El Rey, desconsolado, trasladó a la bella Princesa y la depositó en su hermoso lecho de oro y plata. Enseguida, mandó llamar al hada rosa que, al ver la gran tristeza de todos los habitantes del castillo, dijo al rey: - Majestad: para que nuestra Princesa no se encuentre sola en el sueño, dormirán todos, y no despertarán hasta que termine su largo sueño. Tras haber pronunciado estas palabras cayeron todos dormidos. A partir de aquel momento, un bosque mágico cubrió el castillo y lo hizo impenetrable.

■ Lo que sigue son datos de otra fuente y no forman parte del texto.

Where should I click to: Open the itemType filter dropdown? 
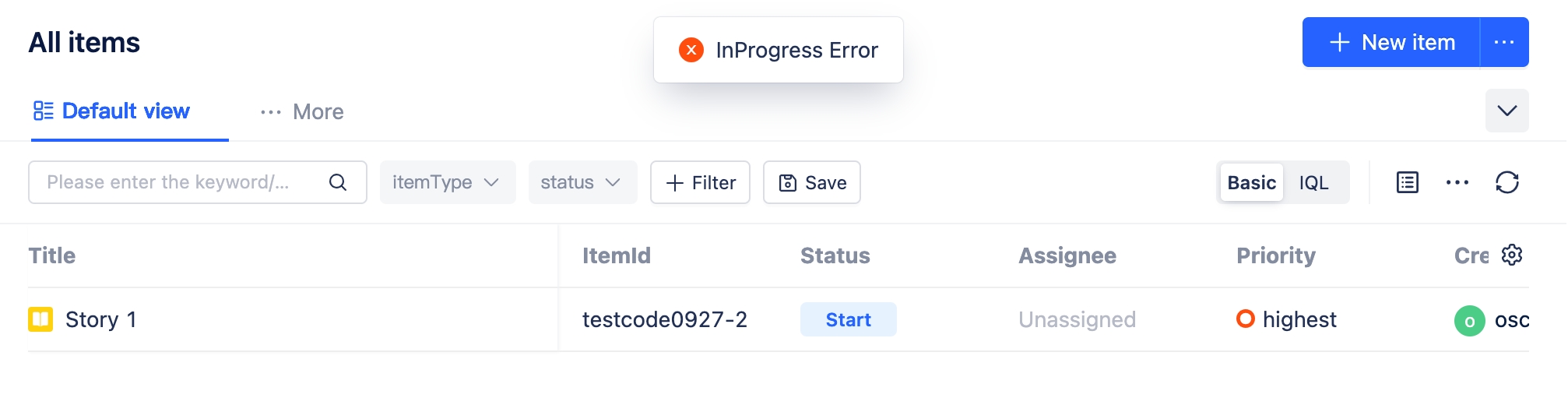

Y así pasaron cien años hasta que un apuesto príncipe (cuyos padres tampoco le habían dado un nombre), montado en su corcel, pasó cerca del lugar. Aunque él no pensaba pararse, el caballo tuvo un presentimiento y obvió las indicaciones de su amo y señor. Tan pronto como desmontó, el bosque impenetrable se abrió ante sus ojos y vio el castillo. El Príncipe, intrigado, entró en aquel lugar, donde todo el mundo parecía estar dormido.

Cuando llegó al magnífico lecho de oro y plata, la hermosa Princesa dormía. Asombrado por su belleza, por la palidez de su tono, y porque no había nadie alli para recriminarle nada, se inclinó sobre ella y la poseyó violentamente. Al notar la sangre cálida corriendo por las venas azules del visitante, la princesa despertó de su aletargo y clavó sus afilados colmillos en su cuello. A continuación, mordió su muñeca y le dio al príncipe un poco de su sangre pues al verle se había quedado repentinamente enamorada de él. Los dos repitieron el proceso con cada uno de los habitantes de palacio hasta que amaneció. La noche siguiente, los festejos terminaron con una gran boda que unió para siempre a la Princesa muriente y el apuesto Príncipe. Y murieron felices y comieron sirvientes, lacayos, doncellas, cocineros, ... y aprendices.